Image Processing: Photo Editor From Scratch (Part 1)

Nguyen Quoc BaoNguyen Quoc Bao
6 min read

In this project, I created a fully functional image editor using Python, NumPy, and Tkinter — with no dependency on heavy libraries like OpenCV or PIL for the core image processing.

The editor includes features like:

  • Brightness, Contrast, and Saturation controls

  • Auto-enhancement

  • Sharpening, Blur effects, and Seasonal filters

  • Artistic effects like Crayon and Pencil Sketch

In this blog post, I’ll first explain the image processing concepts and underlying math — including how pixel manipulation works using NumPy arrays. Then, I’ll walk you through the actual code implementation, covering how these features come together in a desktop GUI built with Tkinter.

I. Intro

Image processing is a foundational of modern Artificial Intelligence and Machine Learning in Computer Vision.

Before machines can “understand” images, they need to see them in a structured way — and that’s where image processing comes in.

Here’s why it matters:

  • Preprocessing for ML Models: Clean, enhanced, and normalized images are crucial for training accurate models. Techniques like contrast adjustment, sharpening, and de-noising can significantly improve performance.

  • Feature Extraction: Image filters (e.g., edge detection, blurring, thresholding) help extract meaningful patterns that models can learn from, such as object shapes, textures, or boundaries.

  • Data Augmentation: Image transformations like brightness variation, blur, and artistic effects are used to generate diverse training datasets and make models more robust.
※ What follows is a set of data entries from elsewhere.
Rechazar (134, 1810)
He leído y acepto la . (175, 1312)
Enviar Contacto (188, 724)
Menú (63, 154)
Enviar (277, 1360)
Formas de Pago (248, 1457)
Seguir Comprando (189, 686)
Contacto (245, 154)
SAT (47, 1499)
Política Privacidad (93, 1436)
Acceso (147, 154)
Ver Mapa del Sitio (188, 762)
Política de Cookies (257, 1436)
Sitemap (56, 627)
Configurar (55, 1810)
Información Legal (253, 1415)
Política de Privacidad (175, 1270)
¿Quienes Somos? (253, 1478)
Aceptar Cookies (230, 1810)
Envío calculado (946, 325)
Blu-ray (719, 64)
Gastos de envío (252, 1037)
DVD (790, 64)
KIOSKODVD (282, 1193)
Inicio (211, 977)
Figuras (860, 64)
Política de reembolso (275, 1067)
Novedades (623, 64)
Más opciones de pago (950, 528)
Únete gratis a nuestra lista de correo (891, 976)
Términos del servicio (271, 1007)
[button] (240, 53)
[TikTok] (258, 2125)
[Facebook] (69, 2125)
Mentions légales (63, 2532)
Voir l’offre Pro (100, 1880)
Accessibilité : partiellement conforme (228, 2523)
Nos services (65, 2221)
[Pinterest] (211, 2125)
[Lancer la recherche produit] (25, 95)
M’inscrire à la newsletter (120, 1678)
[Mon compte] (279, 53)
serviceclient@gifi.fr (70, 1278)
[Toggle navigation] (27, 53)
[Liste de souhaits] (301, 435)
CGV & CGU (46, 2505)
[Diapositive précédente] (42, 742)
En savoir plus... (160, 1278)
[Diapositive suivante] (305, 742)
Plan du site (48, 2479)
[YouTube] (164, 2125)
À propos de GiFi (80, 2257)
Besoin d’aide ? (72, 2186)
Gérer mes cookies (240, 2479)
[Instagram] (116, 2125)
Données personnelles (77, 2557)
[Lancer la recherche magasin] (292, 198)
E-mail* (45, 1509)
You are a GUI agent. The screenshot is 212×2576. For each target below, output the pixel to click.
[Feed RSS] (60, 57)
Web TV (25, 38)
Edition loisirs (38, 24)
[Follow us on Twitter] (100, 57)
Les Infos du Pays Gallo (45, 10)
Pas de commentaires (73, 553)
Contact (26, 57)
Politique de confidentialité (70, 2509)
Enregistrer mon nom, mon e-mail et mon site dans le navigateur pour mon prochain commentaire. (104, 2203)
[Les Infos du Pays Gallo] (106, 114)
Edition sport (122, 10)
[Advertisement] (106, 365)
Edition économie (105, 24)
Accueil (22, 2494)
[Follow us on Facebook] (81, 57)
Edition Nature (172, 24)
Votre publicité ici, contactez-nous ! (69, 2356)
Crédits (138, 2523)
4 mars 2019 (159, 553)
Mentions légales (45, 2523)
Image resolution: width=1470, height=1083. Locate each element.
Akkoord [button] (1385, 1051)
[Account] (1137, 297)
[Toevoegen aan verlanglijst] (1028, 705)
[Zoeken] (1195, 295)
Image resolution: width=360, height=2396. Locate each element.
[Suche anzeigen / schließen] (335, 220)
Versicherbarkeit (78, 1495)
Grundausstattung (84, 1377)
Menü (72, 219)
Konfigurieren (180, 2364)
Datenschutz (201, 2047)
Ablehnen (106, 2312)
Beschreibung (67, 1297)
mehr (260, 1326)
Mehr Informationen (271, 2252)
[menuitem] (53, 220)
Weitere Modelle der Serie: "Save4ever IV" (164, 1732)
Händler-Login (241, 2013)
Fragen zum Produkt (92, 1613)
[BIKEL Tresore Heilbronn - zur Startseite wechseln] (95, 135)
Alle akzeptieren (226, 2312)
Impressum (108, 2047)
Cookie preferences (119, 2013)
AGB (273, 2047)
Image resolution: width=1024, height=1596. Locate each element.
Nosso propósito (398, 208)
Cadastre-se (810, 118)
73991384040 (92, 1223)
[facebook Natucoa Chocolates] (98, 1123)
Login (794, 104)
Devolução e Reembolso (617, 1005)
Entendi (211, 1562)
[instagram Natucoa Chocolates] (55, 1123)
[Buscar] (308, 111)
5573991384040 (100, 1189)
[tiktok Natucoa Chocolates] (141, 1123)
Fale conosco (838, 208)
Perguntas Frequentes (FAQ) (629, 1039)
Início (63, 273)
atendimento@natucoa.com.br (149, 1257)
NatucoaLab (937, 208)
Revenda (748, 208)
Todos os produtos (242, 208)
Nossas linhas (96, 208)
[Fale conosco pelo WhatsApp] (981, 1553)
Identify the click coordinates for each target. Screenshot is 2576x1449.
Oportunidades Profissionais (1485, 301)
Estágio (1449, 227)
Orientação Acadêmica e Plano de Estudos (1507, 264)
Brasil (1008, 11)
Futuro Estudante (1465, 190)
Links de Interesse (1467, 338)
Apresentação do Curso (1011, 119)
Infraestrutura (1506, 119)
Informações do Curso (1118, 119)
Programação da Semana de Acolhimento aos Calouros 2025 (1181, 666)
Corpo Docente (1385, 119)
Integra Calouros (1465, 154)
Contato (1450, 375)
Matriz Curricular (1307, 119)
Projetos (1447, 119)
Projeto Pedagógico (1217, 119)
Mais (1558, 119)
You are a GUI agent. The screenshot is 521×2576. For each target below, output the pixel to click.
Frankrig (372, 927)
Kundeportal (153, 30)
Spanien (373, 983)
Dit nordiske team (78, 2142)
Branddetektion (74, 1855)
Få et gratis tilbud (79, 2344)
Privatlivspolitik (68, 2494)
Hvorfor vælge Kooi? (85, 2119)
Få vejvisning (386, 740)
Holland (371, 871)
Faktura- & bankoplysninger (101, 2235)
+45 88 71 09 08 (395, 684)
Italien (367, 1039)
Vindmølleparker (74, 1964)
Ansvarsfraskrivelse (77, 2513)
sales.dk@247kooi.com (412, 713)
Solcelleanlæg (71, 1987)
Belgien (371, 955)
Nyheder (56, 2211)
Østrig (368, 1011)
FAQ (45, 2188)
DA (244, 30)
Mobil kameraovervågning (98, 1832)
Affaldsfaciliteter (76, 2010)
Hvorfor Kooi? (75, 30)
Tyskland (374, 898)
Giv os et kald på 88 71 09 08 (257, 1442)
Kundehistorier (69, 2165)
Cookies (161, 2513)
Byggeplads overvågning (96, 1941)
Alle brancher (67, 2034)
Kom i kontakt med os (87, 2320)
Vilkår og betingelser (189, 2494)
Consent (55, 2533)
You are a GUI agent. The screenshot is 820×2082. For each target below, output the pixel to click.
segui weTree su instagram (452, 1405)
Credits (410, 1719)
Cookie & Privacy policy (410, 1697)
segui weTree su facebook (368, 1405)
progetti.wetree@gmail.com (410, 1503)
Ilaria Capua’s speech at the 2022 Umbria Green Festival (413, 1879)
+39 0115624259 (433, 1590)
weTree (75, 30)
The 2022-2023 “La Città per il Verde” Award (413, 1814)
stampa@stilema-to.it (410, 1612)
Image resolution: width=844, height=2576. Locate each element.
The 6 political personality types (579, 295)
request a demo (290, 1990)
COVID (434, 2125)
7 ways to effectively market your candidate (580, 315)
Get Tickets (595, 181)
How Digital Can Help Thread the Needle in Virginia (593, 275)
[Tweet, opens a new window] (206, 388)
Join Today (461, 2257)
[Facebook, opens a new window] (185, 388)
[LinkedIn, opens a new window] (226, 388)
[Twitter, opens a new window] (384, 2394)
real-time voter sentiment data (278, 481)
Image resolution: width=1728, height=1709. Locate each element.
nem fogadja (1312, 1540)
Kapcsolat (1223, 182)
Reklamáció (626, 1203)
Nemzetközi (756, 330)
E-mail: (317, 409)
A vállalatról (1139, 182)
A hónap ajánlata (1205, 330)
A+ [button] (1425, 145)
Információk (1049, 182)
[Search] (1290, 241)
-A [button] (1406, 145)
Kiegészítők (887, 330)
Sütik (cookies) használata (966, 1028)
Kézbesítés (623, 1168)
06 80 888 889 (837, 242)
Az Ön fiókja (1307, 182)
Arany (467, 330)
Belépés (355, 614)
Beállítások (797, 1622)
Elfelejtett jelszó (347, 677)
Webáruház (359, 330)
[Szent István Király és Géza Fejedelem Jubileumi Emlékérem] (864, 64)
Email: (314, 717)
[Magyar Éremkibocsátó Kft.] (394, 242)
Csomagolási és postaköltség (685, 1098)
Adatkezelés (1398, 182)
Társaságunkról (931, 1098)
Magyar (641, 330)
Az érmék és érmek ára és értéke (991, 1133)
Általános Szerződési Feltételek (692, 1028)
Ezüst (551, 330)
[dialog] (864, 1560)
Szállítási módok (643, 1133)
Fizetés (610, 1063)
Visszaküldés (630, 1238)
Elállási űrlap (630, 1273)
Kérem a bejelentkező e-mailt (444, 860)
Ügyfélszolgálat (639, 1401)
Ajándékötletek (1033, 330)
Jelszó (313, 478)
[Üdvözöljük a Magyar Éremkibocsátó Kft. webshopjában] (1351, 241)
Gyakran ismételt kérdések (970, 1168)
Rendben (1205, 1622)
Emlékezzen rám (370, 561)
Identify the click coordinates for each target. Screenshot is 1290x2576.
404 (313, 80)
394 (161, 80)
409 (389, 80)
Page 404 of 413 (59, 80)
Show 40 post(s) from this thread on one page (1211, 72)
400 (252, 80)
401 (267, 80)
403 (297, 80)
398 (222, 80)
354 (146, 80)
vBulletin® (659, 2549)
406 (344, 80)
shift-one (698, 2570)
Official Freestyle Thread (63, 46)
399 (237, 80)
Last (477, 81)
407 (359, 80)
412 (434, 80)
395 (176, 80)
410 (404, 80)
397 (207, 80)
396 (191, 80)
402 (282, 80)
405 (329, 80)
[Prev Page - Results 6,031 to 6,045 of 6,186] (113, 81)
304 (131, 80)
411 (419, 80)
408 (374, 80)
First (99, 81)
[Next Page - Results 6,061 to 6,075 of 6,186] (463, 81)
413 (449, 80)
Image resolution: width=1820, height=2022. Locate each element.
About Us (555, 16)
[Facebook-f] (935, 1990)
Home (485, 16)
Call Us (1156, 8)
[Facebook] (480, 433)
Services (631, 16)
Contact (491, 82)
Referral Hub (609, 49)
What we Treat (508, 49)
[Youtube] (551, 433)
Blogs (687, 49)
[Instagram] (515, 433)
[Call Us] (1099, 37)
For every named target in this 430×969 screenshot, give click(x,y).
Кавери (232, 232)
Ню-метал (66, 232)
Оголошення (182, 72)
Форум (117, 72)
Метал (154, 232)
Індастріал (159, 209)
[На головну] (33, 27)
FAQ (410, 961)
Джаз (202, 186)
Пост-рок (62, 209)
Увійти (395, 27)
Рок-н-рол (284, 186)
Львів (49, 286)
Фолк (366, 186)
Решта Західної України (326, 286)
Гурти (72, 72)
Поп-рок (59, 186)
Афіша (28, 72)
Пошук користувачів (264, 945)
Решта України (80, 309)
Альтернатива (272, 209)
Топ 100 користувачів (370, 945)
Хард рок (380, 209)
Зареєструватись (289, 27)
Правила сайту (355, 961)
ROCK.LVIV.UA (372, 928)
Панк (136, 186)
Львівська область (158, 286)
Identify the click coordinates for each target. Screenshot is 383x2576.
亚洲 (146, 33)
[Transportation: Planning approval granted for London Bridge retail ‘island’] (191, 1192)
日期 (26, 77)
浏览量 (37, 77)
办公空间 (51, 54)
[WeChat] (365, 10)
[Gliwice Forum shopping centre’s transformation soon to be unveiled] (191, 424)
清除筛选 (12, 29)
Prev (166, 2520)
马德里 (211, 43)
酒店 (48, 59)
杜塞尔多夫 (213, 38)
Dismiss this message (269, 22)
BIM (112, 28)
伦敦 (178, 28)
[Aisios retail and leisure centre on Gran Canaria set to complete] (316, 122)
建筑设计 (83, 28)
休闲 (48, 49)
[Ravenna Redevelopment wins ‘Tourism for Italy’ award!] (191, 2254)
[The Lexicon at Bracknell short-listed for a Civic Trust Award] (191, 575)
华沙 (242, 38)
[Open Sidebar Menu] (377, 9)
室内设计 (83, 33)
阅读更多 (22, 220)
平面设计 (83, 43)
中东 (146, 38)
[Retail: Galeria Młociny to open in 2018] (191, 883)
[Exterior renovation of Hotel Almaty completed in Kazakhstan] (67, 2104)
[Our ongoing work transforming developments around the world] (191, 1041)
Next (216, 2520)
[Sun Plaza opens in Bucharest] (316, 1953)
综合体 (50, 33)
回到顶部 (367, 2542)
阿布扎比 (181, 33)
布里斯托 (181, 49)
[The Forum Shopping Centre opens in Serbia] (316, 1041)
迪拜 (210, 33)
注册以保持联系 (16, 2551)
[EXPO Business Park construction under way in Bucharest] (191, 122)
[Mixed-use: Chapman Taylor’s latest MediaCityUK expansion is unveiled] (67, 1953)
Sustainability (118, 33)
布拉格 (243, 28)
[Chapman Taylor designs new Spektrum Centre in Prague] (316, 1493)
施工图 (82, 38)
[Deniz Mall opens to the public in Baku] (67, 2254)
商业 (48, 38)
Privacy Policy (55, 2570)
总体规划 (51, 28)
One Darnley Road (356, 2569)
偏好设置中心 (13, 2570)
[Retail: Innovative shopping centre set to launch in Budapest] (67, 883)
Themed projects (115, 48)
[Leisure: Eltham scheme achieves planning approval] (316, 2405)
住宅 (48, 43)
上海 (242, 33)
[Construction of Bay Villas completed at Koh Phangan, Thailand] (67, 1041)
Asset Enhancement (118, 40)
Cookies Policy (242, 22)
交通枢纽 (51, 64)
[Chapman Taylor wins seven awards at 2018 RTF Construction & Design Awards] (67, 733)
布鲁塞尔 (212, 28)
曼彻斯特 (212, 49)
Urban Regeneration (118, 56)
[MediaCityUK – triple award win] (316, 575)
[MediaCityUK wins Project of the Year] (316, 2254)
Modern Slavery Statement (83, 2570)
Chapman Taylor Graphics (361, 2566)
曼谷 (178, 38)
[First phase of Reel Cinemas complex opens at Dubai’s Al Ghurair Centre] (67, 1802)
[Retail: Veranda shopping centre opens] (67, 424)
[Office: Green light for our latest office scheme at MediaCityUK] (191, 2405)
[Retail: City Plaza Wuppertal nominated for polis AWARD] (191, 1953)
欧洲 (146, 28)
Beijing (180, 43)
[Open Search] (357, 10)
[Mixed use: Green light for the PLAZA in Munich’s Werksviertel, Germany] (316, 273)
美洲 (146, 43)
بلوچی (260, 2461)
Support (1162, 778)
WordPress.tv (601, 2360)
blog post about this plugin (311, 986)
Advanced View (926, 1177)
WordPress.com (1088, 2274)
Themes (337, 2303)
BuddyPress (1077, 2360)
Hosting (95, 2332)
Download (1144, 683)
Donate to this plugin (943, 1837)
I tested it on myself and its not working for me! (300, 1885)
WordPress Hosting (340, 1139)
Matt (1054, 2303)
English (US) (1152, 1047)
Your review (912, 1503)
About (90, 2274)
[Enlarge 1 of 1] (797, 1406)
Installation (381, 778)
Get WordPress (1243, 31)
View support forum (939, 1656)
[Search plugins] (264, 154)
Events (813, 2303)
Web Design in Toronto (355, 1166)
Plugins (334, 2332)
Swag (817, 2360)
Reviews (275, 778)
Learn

  • Real-World Applications: From facial recognition and medical imaging to autonomous vehicles and OCR, nearly every AI-driven visual system relies on efficient image processing as a critical first step.

II. Fundamentals

In the digital world, an image is simply a matrix of numbers — a structured grid where each number represents the intensity of light at a specific point, called a pixel.

1. Grayscale (Black & White) Images

A grayscale image can be represented as a 2D matrix:

  • Each element (pixel) holds a value between 0 and 255, where:

    • 0 = pure black

    • 255 = pure white

    • Values in between represent varying shades of gray.

For example, a 100×100 grayscale image is stored as a 100×100 NumPy array.

2. Color Images (RGB)

Color images are slightly more complex. They use three channels:

  • Red, Green, and Blue (RGB)

  • Each channel is a separate 2D matrix of intensity values from 0 to 255.

So, a color image is a 3D NumPy array of shape: (height, width, 3). Each pixel in a color image is a triplet of values: [R, G, B] — for example, [255, 0, 0] means pure red.

3. Point Processing

Point processing is the application of mathematical functions to pixel values. You can think of a pixel transformation as a function:

$$T(r) = s$$

Where:

  • r is the scalar input intensity of a pixel (or group of pixels)

  • T is the image processing operation (like blur, sharpen, brighten, etc.)

  • s is the output of transformed pixel intensity value

In simple terms:

We take each pixel intensity value, apply a transformation function T(r), and replace it with the result.

Examples:

Brightness Adjustment:

OpenCV + Python Adjust the brightness and contrast of the image

Add a constant to every pixel to make the image brighter or darker.

Contrast Stretching:

MATLAB Works: Contrast stretching in MATLAB

Let input intensity be r, and output be s = f(r). The transformation is defined as:

$$f(r) = \begin{cases} \frac{s_1}{r_1} \cdot r, & 0 \leq r < r_1 \\ \frac{s_2 - s_1}{r_2 - r_1} \cdot (r - r_1) + s_1, & r_1 \leq r \leq r_2 \\ \frac{255 - s_2}{255 - r_2} \cdot (r - r_2) + s_2, & r_2 < r \leq 255 \end{cases}$$

Enhance contrast by stretching the intensity range [r1, r2] to [s1, s2].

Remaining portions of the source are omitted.